Actual questions to Dear Abby, as answered by Stephen Harper

"You sicken me."

The Mailbag will return next week. In its place today, actual questions to Dear Abby – as answered by Stephen Harper.


DEAR ABBY: Please settle a disagreement for us. Is a butter knife used to put your butter on your plate, or to spread the butter on your bread? — ETIQUETTE-CHALLENGED


Let me ask you a question: Why do you hate our troops? I mean, you claim to support the soldiers who are fighting in Afghanistan – and yet here you are, devoting precious time to writing letters about butter and utensils when you could be supporting our troops even harder. Why don’t you ask your friends in the Taliban what the butter knife is for, Etiquette-Challenged? They’ll tell you it’s for stabbing into the heart of freedom and slathering it with rich, creamy terror.

It’s a good thing you weren’t around in the ’40s. We’d all be speaking German but, hey, on the upside, we’d know where the fish fork goes. You sicken me.


DEAR ABBY: My sister-in-law is in the process of losing weight. We’re all very proud of her.

The problem is, whenever we are around her, she goes on and on about what she did or did not eat that day. She also gives us disapproving looks or makes unwelcome comments about what we are eating.

We have tried to gently change the subject, but it always goes back to food. Is there anything we can do or say to stop this without hurting her feelings? – HUNGRY FOR ADVICE


How dare you insult our soldiers in Afghanistan by accusing them of wrongdoing? Our soldiers are above reproach. They have been fighting for democracy and there is not a single shred of evidence to suggest they have been complicit in torture. To suggest otherwise is a wanton act of treason. You sicken me.


DEAR ABBY: I work in an office with more than 30 employees.
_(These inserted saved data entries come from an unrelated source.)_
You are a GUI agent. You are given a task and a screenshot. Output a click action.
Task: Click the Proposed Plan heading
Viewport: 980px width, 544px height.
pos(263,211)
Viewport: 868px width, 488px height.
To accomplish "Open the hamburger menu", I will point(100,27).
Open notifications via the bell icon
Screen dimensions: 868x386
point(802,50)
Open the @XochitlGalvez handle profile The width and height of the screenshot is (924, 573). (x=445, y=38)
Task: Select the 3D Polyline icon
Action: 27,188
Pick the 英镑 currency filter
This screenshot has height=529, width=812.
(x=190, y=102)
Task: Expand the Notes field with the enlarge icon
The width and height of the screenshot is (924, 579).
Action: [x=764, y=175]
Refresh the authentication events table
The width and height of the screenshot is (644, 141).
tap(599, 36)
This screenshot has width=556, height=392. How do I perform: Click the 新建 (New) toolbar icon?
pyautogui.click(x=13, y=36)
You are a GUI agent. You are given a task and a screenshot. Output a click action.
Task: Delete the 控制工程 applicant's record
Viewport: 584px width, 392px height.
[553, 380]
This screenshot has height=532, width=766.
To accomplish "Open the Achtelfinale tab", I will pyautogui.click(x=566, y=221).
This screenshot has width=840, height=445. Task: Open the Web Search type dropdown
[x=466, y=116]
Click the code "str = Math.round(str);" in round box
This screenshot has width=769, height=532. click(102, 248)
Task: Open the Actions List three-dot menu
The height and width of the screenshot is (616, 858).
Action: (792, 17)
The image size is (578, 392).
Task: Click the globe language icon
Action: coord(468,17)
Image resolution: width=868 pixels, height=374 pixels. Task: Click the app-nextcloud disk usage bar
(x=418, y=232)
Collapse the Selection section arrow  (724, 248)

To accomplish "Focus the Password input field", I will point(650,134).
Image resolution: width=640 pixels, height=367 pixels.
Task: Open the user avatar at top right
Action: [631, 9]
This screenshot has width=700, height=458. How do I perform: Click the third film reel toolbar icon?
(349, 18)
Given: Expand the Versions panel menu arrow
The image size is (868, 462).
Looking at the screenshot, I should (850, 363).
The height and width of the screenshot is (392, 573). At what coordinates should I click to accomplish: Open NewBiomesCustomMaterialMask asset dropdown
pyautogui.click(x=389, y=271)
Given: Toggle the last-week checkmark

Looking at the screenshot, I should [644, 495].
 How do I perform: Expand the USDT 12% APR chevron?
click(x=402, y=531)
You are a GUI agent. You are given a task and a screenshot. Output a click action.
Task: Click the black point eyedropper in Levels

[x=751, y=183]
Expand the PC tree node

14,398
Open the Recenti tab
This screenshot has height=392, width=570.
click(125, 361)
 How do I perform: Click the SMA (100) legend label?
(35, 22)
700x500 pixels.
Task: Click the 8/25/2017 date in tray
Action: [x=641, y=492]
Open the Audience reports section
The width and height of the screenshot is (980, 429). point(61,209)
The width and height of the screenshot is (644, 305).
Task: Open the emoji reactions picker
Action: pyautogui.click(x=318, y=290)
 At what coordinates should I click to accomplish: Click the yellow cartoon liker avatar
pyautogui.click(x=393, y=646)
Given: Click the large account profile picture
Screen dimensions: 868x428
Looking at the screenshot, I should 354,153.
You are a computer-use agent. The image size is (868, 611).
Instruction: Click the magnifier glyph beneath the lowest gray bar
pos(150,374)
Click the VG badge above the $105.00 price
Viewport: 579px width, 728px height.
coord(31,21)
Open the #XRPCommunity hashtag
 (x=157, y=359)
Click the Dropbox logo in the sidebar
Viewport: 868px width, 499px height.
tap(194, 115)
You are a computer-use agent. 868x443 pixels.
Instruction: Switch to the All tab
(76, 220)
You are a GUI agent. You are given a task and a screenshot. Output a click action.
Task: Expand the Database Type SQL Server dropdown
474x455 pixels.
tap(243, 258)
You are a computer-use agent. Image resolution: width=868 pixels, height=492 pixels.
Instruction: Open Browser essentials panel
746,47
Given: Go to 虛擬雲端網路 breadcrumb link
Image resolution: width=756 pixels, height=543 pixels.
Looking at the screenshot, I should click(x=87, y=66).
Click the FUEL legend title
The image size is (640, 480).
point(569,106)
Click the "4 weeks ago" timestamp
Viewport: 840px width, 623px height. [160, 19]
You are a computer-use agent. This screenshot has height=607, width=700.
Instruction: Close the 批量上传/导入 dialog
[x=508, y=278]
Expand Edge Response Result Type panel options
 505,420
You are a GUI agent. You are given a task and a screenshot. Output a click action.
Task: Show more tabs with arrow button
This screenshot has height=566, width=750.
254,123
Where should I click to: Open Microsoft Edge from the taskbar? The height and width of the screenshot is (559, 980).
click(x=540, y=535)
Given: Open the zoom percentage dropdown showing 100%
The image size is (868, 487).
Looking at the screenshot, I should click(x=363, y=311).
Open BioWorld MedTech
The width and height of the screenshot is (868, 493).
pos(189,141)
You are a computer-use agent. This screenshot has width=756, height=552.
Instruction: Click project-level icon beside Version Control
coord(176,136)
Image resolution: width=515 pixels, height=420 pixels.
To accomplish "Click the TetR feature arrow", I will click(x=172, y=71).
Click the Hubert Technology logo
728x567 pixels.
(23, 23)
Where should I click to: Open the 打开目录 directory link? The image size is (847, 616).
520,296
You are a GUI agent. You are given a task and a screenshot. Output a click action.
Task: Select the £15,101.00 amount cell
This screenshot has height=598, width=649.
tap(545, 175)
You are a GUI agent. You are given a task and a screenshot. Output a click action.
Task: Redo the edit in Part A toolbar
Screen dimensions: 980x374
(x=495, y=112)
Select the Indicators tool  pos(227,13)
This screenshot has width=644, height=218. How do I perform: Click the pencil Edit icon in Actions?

Two weeks ago an envelope was sent around seeking our mandatory contributions to give gifts to the leader of the office “to show our appreciation.”

I was always taught one never “gifts up” the chain of command. I show my appreciation each day by being a good employee. Am I wrong? – BLACKMAILED


Or should I say, Dear JOHN BAIRD?

That’s right, John. I’d heard it was you that was bellyaching. I hear everything, John.

Plus, I could tell from the card. Everyone else jotted down some nice words like “Thanks for everything” (Chuck Strahl), “You complete me” (Tony Clement) or “Exactly how long are you going to hold this grudge?” (Diane Ablonczy). But you just signed your name, John.

I bet you didn’t even chip in for the bottle of Brut 33. You sicken me.


DEAR ABBY: I work at a public library and live not far from where I work. A lot of people who use the library live in my apartment building and I run into them often. These people never hesitate to stop me when I’m clearly off the clock to ask me a slew of library questions.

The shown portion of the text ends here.